Передо мной сверкала несомненная, непреоборимая истина. Она была ясна, как млечный путь в прозрачном зимнем небе в новогоднюю ночь: жизнь моя уклонилась от ее настоящего, естественного пути; я вдруг понял, что иду не по тому направлению, которое ведет к моей цели. Понимаешь? Род за родом жили мои предки, поглощенные одним делом, в той же местности, в том же доме. Характерные особенности натуры, данные им крестьянским трудом и природой прибрежной датской равнины, могли лишь усилиться в многовековом влиянии наследственности. Этот капитал рос в геометрической прогрессии, как быстрота падающего камня. А я пытался замедлить падение камня, изменить его путь, остановить его в воздухе. Я пытался изменить содержание моей души, окружив ее книжными образами, изменить ее форму по идеалу других общественных классов. Часто, слишком часто я упускал эту истину; теперь я держал ее, точно молодую птичку в руке. Я начал с исследования, что, собственно, противно мне в городской жизни, и кончил ясным сознанием пуповины, которая неразрывными узами связывала меня с родной деревней.

Я вскочил, позвал прислугу, приказал уложить вещи и завтра утром разбудить меня, потом вышел, заказал носильщика и телеграфировал родственнику в деревню, чтобы он ждал меня. Я решил уехать из города, покинуть все города на веки, и чувствовал, что это решение, бесповоротно; оно сковало мою душу.
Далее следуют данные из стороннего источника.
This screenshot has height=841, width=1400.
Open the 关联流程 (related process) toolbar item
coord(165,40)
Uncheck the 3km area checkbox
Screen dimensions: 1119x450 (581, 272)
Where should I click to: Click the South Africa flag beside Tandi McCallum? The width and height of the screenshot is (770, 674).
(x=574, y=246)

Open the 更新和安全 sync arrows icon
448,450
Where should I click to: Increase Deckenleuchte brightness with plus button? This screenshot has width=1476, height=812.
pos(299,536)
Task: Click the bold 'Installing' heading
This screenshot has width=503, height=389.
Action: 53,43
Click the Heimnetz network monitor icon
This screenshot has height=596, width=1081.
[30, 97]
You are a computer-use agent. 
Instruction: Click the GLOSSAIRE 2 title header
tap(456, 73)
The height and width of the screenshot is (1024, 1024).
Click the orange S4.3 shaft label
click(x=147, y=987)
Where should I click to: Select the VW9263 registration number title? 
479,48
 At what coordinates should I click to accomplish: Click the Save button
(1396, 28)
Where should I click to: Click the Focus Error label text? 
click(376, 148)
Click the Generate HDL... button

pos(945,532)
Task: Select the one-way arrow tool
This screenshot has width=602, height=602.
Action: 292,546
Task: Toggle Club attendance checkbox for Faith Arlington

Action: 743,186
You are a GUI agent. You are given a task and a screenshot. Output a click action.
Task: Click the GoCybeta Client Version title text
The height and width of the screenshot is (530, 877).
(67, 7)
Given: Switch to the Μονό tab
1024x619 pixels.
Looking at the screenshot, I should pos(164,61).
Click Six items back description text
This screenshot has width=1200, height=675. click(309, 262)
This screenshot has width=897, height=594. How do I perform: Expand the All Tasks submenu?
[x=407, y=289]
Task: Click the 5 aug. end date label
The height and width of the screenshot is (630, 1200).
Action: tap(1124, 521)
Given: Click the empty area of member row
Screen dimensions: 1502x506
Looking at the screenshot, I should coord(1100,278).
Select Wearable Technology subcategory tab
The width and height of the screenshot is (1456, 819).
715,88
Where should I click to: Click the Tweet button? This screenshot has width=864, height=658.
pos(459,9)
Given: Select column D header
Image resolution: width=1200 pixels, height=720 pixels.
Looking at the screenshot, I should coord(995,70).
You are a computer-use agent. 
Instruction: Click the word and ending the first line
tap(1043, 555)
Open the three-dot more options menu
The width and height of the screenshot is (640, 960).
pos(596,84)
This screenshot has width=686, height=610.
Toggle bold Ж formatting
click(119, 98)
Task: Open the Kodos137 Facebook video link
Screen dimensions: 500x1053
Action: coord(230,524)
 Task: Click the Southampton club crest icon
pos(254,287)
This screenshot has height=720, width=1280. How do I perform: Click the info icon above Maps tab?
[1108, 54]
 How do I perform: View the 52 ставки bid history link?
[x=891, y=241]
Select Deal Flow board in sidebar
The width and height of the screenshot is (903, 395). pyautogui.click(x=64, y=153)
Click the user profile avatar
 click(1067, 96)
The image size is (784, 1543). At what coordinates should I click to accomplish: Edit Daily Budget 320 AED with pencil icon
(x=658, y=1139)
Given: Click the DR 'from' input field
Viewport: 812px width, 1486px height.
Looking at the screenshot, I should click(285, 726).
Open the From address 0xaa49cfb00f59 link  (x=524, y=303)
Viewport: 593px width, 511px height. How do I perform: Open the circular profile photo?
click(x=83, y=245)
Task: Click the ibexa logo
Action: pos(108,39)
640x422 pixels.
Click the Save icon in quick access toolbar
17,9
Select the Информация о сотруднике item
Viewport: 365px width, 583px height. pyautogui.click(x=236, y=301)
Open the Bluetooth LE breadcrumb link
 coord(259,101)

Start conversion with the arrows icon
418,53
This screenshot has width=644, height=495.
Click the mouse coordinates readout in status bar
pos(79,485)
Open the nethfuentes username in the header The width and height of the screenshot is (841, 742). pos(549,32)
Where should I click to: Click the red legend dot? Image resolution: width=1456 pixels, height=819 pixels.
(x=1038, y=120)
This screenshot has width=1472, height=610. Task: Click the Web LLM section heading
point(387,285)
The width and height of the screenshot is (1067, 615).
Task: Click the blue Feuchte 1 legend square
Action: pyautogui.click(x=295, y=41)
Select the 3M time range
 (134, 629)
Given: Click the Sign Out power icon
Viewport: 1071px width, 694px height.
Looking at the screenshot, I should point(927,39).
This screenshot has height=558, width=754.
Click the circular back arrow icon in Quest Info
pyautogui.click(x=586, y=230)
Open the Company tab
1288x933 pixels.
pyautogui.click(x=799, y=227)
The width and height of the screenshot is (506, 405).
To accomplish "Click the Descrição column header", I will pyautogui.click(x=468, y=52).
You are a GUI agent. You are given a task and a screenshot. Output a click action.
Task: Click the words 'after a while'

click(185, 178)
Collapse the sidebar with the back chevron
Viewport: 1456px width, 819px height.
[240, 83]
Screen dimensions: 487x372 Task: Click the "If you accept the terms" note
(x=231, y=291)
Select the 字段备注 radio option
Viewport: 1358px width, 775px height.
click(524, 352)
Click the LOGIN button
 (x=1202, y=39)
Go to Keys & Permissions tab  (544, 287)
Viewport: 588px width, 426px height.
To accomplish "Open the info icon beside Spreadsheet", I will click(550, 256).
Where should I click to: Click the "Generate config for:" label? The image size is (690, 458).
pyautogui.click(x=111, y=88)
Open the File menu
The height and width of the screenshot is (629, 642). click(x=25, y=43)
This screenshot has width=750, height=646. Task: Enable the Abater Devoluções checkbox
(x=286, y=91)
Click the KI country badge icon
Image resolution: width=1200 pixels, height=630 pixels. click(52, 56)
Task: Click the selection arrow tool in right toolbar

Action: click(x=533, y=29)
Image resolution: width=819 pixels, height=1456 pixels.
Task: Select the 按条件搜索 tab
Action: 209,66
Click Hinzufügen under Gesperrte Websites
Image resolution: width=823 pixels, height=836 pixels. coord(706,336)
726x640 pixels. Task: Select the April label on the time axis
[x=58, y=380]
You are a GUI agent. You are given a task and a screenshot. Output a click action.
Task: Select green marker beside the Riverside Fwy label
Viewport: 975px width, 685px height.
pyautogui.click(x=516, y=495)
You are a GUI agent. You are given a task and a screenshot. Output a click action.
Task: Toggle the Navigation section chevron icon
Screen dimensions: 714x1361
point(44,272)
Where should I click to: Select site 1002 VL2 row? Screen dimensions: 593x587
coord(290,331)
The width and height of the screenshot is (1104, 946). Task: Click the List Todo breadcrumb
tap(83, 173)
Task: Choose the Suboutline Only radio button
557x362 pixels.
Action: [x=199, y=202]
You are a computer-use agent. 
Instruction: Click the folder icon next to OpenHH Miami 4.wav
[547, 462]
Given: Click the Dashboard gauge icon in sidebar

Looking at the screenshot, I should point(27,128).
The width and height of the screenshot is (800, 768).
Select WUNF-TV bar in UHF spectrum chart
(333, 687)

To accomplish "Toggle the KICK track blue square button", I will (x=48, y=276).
Потом я нашел приятеля, и потащил его с собой в Etablissement National. Я был в восторженном настроении, граничившем с лихорадочным состоянием. Я думаю, никогда в моей жизни, ни раньше, ни позже, я не чувствовал себя так хорошо. Каскады музыки неслись надо мной, воздух трепетал от радости, а я крепко хранил в моей груди счастие, подобное тайной радости первой любви. Мне доставляли удовольствие бесцветные шансонетки и банальные упражнения акробатов, как ничто до сих пор; ибо все время меня не покидала мысль: я не ваш; я не должен скучать здесь каждый вечер — я здесь гость, чужак, который позабавится сегодня этой ерундой, а завтра пойдет дальше, своей дорогой, и Бог весть, когда вернется.